This is a multi-part series that will cover human trafficking.

By Audrey Masterson

A few years ago I traveled to Baltimore on a trip that would ultimately change the way I view the world. I became aware of the reality of human trafficking, also referred to as, "modern day slavery" in the land of the free. How ironic. Most people who know me today know that I put a lot of time into exposing the injustice of human trafficking in an effort to be a part of a generation that helps end it, but I haven’t always known the truth behind the lies that are accepted within the American culture. Before I went to the east coast, I wrestled with the idea of being a "Christian without a specific passion;” and while this conviction is a deeply personal one, it led me to pray for a broken heart for something specific. My heart fell into pieces as I listened to Stephanie's* story and learned the startling facts of human trafficking. Since that trip to Baltimore, I have done countless hours of research, petitioned, and tried educating the people in my life of what I’ve learned. Furthermore, I pray that each person reading will be stirred in their affection for Jesus Christ and see the hope of restoration made available through Him, but before I share why I think it is important that professing Christians pay attention to this cause, I want to clarify some misconceptions of what human trafficking is and isn’t.

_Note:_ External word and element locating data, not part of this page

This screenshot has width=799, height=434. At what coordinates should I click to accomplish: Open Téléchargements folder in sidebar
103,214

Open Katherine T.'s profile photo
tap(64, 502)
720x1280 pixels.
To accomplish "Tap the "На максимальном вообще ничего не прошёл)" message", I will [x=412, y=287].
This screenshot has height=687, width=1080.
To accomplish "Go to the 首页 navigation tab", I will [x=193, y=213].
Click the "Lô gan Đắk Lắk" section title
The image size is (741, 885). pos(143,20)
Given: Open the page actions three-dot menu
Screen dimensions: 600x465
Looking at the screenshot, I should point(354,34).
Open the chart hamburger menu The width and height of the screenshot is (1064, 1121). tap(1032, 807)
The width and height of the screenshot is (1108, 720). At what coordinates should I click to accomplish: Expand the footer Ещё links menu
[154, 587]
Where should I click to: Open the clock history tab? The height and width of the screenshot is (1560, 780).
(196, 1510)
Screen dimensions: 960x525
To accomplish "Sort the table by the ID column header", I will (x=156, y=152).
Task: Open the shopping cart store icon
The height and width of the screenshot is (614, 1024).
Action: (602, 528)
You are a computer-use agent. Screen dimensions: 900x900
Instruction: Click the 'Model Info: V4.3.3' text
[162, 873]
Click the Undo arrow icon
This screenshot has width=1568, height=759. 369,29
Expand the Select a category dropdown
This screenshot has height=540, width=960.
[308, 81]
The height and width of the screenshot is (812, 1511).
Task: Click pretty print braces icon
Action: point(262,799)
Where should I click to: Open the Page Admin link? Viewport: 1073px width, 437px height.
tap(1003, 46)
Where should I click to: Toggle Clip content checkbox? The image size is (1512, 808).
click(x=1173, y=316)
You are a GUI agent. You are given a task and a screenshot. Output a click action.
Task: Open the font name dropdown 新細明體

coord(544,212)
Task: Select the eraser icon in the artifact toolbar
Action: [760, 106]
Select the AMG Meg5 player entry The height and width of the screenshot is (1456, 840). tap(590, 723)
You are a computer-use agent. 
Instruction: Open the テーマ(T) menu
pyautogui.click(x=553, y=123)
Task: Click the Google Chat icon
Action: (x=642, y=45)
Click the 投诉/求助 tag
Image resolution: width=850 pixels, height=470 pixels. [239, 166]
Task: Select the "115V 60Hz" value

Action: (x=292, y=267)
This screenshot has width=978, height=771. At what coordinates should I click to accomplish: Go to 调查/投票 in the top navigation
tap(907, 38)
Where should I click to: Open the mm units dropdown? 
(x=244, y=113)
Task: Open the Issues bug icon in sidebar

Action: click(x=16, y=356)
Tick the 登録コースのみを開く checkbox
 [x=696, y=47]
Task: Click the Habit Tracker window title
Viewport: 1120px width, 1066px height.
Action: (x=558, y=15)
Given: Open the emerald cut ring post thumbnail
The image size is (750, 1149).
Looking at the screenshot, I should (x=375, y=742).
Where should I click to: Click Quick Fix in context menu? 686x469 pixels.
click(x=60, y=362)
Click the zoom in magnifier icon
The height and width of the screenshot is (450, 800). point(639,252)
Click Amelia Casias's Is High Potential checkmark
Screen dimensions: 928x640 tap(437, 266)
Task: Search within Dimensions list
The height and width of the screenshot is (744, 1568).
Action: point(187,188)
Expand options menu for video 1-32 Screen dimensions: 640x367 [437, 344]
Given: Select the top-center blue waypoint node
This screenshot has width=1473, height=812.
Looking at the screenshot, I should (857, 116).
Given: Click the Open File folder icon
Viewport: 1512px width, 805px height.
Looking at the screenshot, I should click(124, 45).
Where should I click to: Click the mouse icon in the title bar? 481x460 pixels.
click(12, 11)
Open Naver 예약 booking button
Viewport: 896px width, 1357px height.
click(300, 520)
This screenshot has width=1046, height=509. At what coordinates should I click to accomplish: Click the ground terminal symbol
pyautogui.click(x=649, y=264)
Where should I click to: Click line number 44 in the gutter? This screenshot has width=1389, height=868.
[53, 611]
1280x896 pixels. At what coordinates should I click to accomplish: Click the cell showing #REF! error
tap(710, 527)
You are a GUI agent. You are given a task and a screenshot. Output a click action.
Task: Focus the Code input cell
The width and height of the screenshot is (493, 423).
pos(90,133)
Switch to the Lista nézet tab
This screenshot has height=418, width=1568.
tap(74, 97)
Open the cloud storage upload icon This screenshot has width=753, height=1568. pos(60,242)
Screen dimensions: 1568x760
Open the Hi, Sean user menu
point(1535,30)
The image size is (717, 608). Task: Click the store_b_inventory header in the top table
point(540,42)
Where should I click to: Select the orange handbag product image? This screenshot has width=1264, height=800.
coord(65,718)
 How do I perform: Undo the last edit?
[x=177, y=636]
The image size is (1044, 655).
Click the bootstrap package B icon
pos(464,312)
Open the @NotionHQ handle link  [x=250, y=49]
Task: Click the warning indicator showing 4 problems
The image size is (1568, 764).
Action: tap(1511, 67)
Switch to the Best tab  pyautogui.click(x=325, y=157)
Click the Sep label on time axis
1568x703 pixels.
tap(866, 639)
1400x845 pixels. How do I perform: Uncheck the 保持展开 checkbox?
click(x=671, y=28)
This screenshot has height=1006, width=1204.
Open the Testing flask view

So what is human trafficking? 

Homeland Security defines Human Trafficking as a form of modern-day slavery in which traffickers use force, fraud, or coercion to control victims for the purpose of engaging in commercial sex acts or labor services against his/her will. 

Sex trafficking has been found in a wide variety of venues within the sex industry including residential brothels, escort services, fake massage businesses, strip clubs, and street prostitution. 

Labor trafficking has been found in diverse labor settings including domestic work, small businesses, large farms, and factories. 

Force: to make a way through or into by physical strength; break open by force 

  • Fraud: wrongful or criminal deception intended to result in financial or personal gain
    Coercion: the practice of persuading someone to do something by using force or threats 

Ultimately, human trafficking is a human rights issue— rights that are believed to belong justifiably to every person regardless of their race, color, sex, language, religion, political or other opinion, national or social origin, birth or other status (United Nations Declaration of Human Rights). Although we may at first turn to movies like Taken to represent our understanding of human trafficking, it can (and most often) looks different in America. It looks different in Central Indiana. 

And if this is a human rights issue, who does it affect? 

Broadly, all of us. Even before you knew the legal definition, yes, it has already affected you. Human trafficking enslaves people from varying backgrounds to produce the food we eat, manufacture the clothes we wear, and perform so we can be amused in our homes and out on the weekends. It affects where we shop, how we travel, and how we entertain ourselves. WE (you and I) are affected because products are being sold to us in mass amounts because we consistently want bigger, badder, and better. And we keep these people trapped in lives of slavery because of our own selfish desires. “Then desire when it has conceived gives birth to sin and sin when it is fully grown brings forth death” (James 1:15). In 2016, there were 824 labor trafficking cases identified through the Human Trafficking Hotline where about 50% were female/male, 65% were foreign nationals, and 80% were adults; however, this is much different than sex trafficking in America. According to the Indiana State Report on HT, 83% of the victims identified in the United States were American citizens; approximately 1 million children are being bought and sold via the sex trade; and a majority of those targeted online and otherwise are females between the age of 12-18. This $150 billion industry traffics nearly 17,000 men, women, and children across the boarder each year, but we also have nearly 300,000 American youths attending our schools, playing on the streets in our neighborhoods, performing in the show-choir, working at the convenient store, and taking care of their younger siblings at risk right now, according to the FBI. 

While ALL humans are affected by human trafficking, those who are more vulnerable to exploitation are women and children, marginalized communities, immigrants, members of the LGBT community, victims of former assault, individuals with a low socio- economic background, kids in foster care, homeless and run-away teens, refugees and natural disaster victims, and those in unstable home environments. 

"The least of these.” - Matthew 25:40

Those are the words that keep circling back around in my head when I think about those vulnerable to exploitation-- those individuals who are mostly directly affected by the world’s second largest criminal industry (behind the drug trade). This fast growing criminal division is a heart issue to its core— and it’s multi-faceted. There are the traffickers. There are the buyers. There are those being sold. And there’s us. Us— individuals IN that group of marginalized people and those OUT side of it as well.